The study -- sponsered by Stanford University and due out later this year happens to focus on high-technology products, but its conclusions hold true across the board. Whether your product is a breakfast cereal or a silicon chip, the surest guarantee of new product success is to learn to listen to the customer.
"If you're a technologist, it's easy to delude yourself into thinking that it's the gadgetry that makes the success," argues Modesto A. Maidique, one of the principal authors of a study entitled Towards an Evolutionary Model of the Product Development Process. "But looking back at the research, I now realize that the key was that the product added value to the customer. It's not the technology that matters, but how you shape it for the customer."
Maidique bases his conclusions on research into 224 product innovations at more than 100 electronics companies with median sales of $20 million, as well as on interviews with company presidents, vice-presidents, and functional managers, conducted by himself, his co-author Billie Jo Zirger, and a team of 48 Stanford University Business School students. Why, the executives were asked, did your successful product introductions succeed? Why did the failures fail?
It is interesting to note that their answers had little to do with technology, and a great deal to do with the skills necessary to succeed in any business. Technological lead and technical capability were named by less than 2% of the study sample. Instead, some 16% of the executives cited marketing as the single most important factor distinguishing success from failure. Another 13% cited the benefit/cost ratio for the customer. Seven percent cited the ease or difficulty of market development.
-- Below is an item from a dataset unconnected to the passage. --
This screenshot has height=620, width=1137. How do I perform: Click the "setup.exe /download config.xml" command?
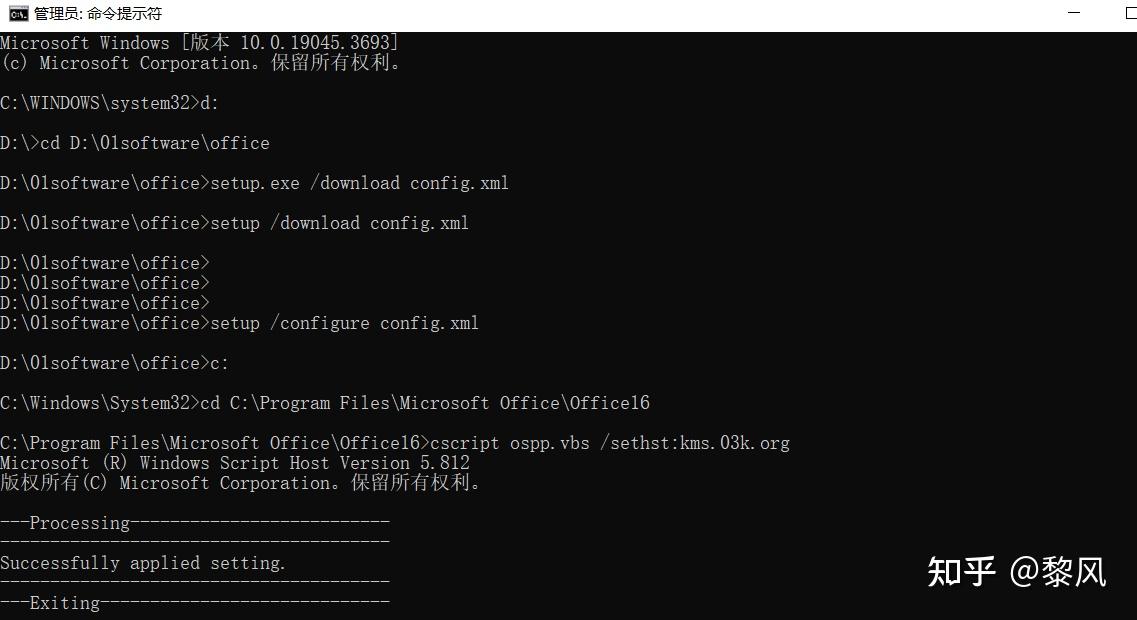359,183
For Maidique -- a 44-year-old doctor of solid-state electronics from Massachusetts Institute of Technology and a graduate of the Program for Management Development at the Harvard Business School -- the answers came as something of a surprise. Not that he is an ivory tower academician; his resume includes stints as vice-president and division general manager of Analog Devices Semiconductor (a then-independent subsidiary of Analog Devices Inc.), responsible for supervising the development of 25 new products; and as interim chief executive officer of Collaborative Research, a Boston-area biotech company. "But we are all prisoners of our experience," he admits. "And although it wasn't clear to me at the time, most of the new product ideas and the sensing of the market was done by very experienced hands at Analog Devices. [At the division level,] we worried about the technology of products, the designs, the motions, the marketing, the advertising, the organizational aspect, the accounting. But most of the product ideas were suggested by Analog's president, Ray Stata. That led me to the illusion that the important thing is to hit the target, not to identify the target. But after talking to literally hundreds of people, I came to the conclusion that it is probably more important to do the right thing than to get things right."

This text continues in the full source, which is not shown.